What is asked: Pick out every line in the entries below that contains the word "Collapse", and copy each of those lines in full.

Stored entries from a collection

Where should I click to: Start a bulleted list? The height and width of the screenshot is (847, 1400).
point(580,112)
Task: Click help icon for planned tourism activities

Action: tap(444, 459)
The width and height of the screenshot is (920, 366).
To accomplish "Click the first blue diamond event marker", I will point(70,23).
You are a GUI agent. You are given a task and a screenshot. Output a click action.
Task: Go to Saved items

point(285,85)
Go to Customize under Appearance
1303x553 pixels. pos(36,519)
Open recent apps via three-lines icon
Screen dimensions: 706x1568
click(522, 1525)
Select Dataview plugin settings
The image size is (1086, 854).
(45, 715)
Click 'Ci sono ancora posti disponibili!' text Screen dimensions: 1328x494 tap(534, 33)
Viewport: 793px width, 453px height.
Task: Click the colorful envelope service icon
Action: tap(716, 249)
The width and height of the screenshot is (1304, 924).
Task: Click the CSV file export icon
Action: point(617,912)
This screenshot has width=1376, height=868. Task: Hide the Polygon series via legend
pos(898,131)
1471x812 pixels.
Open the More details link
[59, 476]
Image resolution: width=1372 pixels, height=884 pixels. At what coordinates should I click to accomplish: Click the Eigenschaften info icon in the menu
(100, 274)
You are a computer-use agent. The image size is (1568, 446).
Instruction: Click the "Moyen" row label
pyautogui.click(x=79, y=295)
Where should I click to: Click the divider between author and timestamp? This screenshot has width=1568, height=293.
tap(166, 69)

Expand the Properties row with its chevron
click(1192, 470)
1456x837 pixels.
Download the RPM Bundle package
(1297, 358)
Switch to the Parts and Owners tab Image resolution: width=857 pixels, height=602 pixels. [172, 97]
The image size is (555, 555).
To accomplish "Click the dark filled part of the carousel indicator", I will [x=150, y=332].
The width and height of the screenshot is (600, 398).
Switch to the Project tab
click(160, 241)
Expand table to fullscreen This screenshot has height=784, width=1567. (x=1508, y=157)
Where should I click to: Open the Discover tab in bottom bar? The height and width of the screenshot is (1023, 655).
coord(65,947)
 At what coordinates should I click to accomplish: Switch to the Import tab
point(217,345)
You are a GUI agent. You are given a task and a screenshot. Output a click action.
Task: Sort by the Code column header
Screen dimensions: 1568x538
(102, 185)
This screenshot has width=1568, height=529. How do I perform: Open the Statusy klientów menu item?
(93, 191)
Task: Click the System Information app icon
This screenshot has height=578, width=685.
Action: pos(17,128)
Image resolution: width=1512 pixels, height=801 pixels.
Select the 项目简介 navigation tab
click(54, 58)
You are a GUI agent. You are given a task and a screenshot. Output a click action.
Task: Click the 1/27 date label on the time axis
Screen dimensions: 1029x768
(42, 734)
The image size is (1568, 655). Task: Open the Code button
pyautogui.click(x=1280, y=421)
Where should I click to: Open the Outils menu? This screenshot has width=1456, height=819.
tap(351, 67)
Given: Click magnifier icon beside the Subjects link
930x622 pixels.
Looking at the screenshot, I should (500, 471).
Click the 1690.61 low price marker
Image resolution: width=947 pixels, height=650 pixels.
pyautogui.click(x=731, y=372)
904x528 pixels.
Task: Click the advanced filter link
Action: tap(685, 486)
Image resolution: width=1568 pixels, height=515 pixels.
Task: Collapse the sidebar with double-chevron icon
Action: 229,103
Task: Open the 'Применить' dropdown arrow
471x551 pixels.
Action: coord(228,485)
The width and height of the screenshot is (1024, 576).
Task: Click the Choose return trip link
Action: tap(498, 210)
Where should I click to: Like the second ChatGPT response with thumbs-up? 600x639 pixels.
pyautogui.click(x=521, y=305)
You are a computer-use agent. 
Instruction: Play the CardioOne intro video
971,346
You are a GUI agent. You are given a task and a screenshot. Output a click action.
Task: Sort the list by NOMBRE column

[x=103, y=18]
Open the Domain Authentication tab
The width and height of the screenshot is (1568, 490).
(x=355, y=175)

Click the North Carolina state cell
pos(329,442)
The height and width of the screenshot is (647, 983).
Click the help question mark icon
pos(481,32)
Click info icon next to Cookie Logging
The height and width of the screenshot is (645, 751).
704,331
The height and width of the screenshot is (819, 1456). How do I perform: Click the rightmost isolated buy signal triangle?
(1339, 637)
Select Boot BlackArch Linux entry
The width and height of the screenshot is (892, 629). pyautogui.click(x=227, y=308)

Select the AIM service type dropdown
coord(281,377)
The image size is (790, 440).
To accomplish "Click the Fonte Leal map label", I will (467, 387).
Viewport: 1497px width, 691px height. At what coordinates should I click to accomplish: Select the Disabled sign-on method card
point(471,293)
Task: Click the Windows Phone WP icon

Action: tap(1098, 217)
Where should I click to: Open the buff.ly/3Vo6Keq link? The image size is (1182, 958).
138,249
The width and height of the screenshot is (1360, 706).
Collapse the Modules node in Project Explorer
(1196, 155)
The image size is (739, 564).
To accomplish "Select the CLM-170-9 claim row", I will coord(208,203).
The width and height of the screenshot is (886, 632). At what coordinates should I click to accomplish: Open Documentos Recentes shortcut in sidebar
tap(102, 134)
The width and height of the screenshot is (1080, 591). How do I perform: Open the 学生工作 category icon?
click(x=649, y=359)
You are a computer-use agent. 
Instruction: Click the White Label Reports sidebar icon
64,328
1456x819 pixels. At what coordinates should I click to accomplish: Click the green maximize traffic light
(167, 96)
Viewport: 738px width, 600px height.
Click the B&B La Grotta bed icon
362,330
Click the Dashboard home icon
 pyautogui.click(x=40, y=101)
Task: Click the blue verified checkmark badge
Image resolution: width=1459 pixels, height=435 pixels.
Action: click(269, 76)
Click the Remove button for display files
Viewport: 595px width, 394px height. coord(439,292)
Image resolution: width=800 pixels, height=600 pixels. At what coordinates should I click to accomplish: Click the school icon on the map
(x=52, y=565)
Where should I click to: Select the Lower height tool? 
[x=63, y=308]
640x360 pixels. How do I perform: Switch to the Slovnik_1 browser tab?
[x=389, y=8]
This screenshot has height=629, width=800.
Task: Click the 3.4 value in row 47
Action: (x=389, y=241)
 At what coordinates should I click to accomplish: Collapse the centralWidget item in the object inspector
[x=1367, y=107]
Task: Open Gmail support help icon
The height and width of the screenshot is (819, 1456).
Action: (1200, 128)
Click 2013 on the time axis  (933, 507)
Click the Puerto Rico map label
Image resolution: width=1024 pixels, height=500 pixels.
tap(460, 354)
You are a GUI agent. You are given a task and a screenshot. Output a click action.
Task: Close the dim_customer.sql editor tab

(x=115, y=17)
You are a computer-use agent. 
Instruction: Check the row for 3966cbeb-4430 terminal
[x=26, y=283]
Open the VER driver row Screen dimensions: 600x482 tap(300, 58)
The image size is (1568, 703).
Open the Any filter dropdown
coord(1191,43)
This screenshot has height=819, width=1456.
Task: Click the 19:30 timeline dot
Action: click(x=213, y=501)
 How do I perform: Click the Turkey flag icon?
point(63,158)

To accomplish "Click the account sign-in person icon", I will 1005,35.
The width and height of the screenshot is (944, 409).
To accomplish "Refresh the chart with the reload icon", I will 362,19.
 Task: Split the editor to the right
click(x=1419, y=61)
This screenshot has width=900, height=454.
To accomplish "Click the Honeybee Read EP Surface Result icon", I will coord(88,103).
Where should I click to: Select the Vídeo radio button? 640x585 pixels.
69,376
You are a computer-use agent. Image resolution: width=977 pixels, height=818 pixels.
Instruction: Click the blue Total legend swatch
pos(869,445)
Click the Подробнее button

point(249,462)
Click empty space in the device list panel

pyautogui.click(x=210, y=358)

Final answer:
Task: Collapse the sidebar with double-chevron icon
Collapse the Modules node in Project Explorer
 At what coordinates should I click to accomplish: Collapse the centralWidget item in the object inspector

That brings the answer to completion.